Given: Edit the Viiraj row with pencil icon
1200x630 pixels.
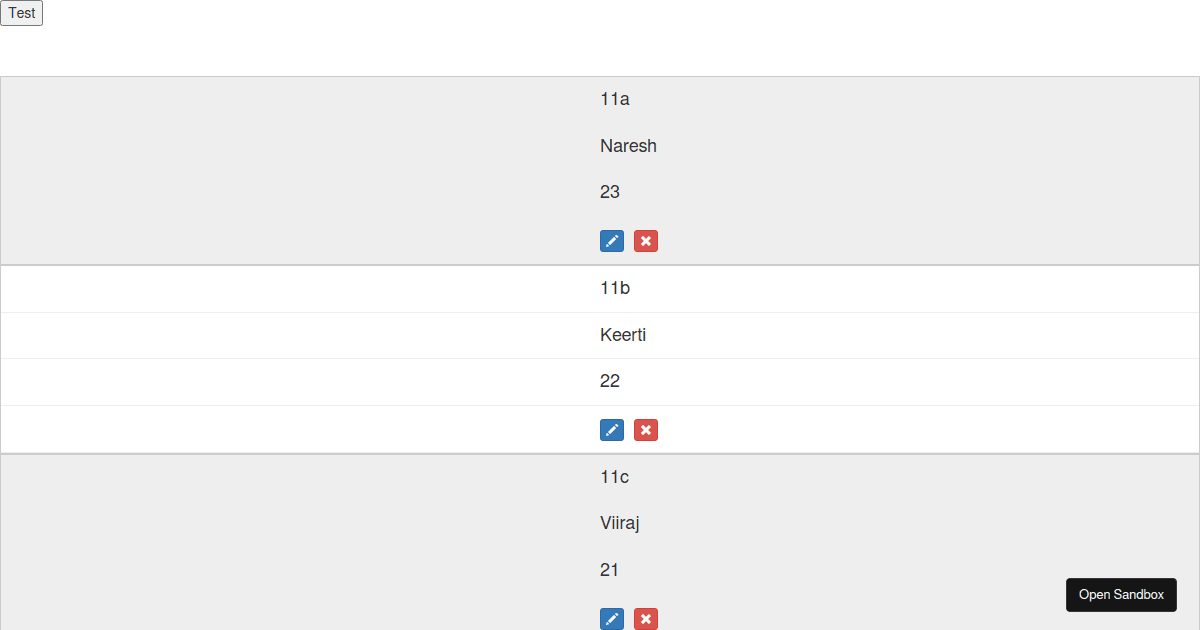Looking at the screenshot, I should point(612,619).
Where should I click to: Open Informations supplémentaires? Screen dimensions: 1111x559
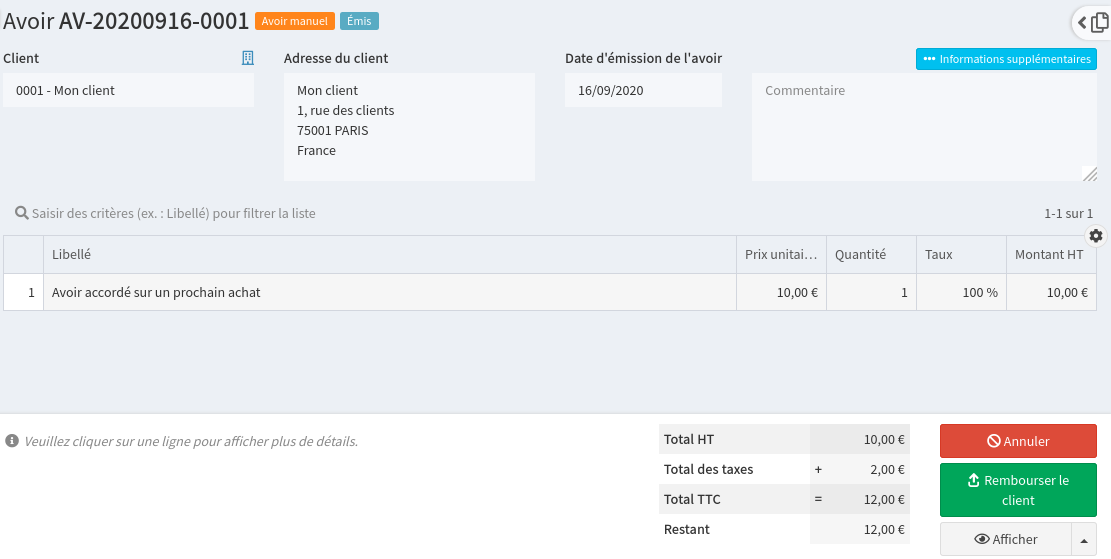pyautogui.click(x=1006, y=59)
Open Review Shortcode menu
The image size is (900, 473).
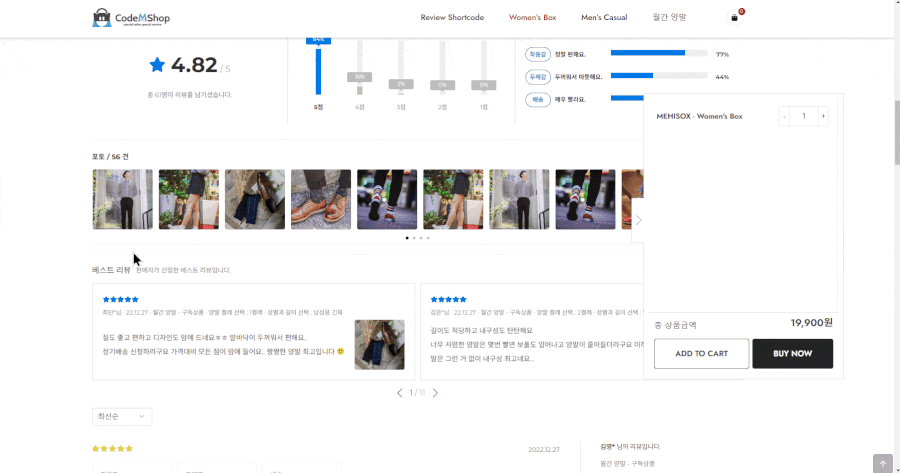[452, 17]
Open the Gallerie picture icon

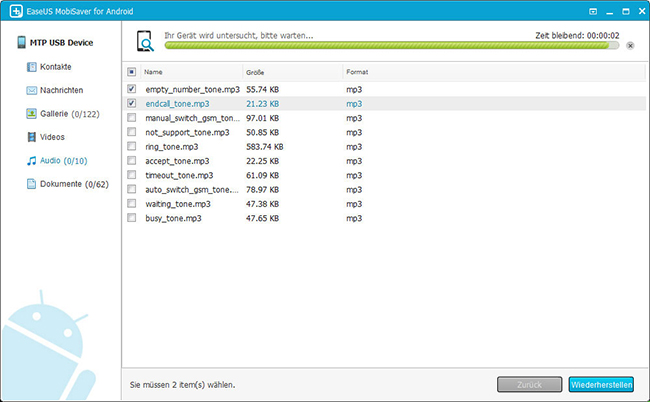[32, 113]
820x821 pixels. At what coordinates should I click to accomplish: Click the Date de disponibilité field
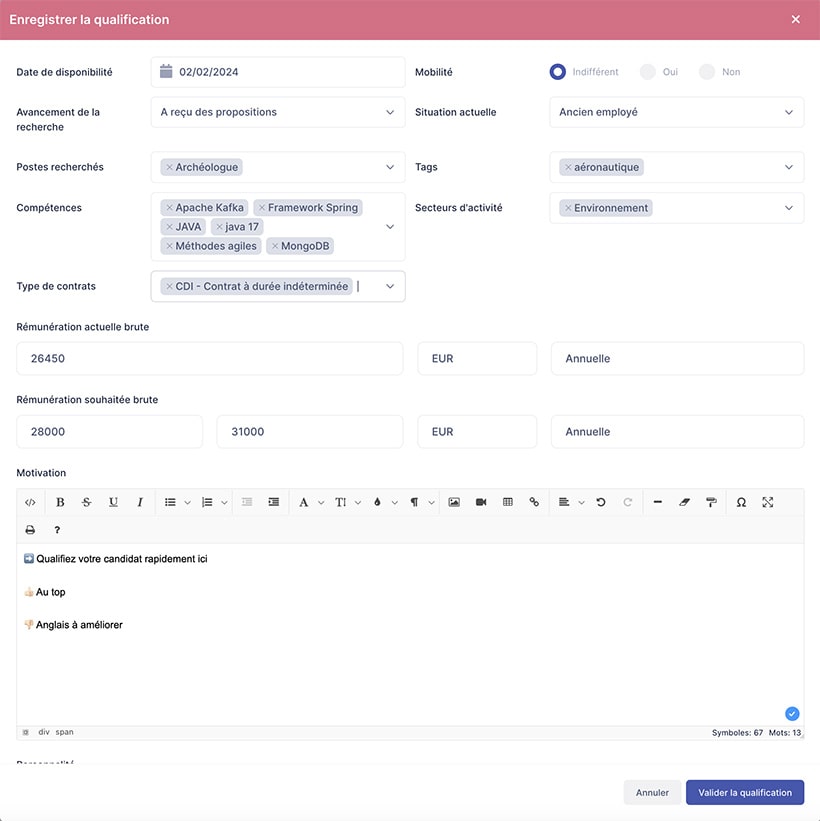point(278,72)
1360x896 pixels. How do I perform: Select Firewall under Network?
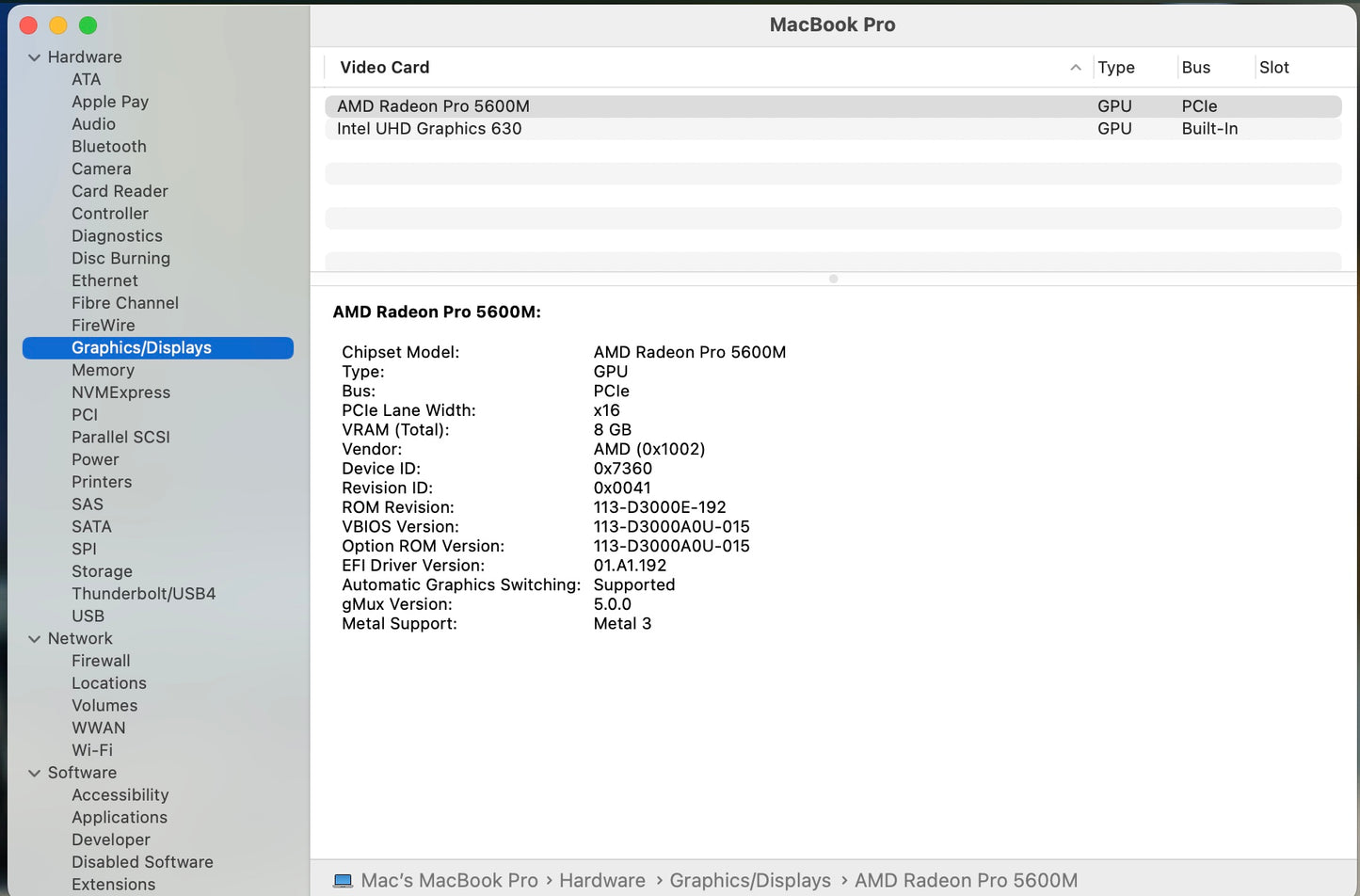click(x=101, y=661)
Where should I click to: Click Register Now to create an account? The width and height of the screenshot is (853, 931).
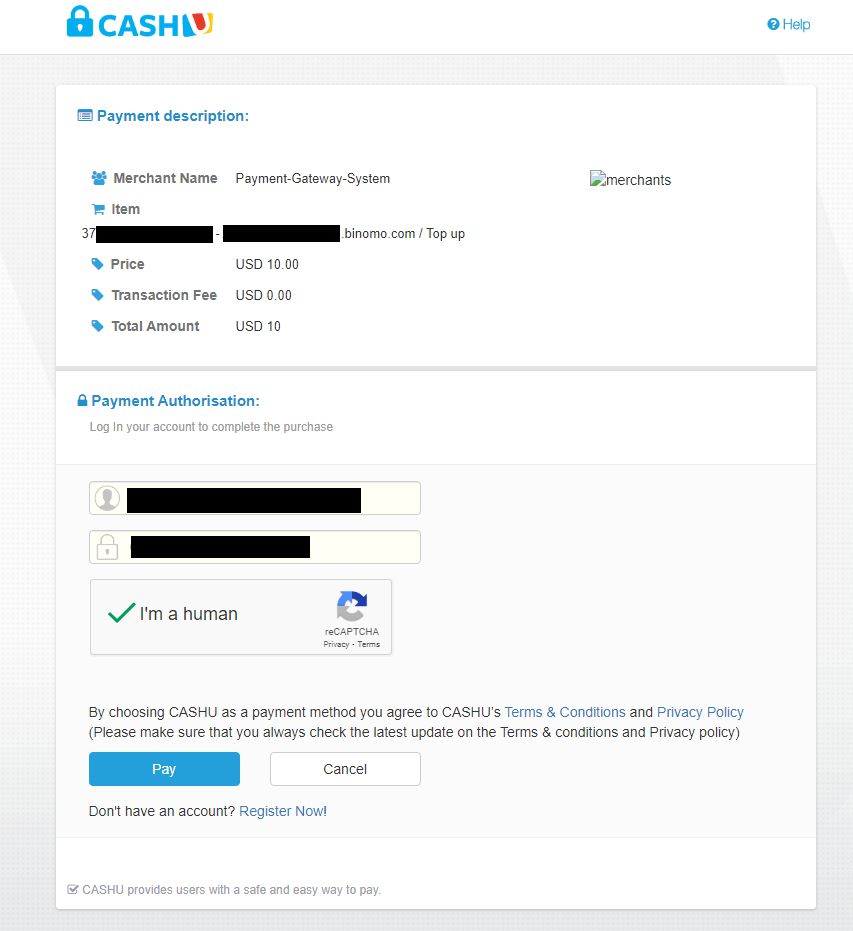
**********
WHAT IS REQUIRED: A faithful copy of all the entries is required, pictures excluded.

ANSWER AREA:
Given: Edit the Viiraj row with pencil icon
1200x630 pixels.
Looking at the screenshot, I should point(612,619).
Where should I click to: Open Informations supplémentaires? Screen dimensions: 1111x559
pyautogui.click(x=1006, y=59)
Open Review Shortcode menu
The image size is (900, 473).
[452, 17]
Open the Gallerie picture icon

[32, 113]
820x821 pixels. At what coordinates should I click to accomplish: Click the Date de disponibilité field
point(278,72)
1360x896 pixels. How do I perform: Select Firewall under Network?
click(x=101, y=661)
Where should I click to: Click Register Now to create an account? The width and height of the screenshot is (853, 931).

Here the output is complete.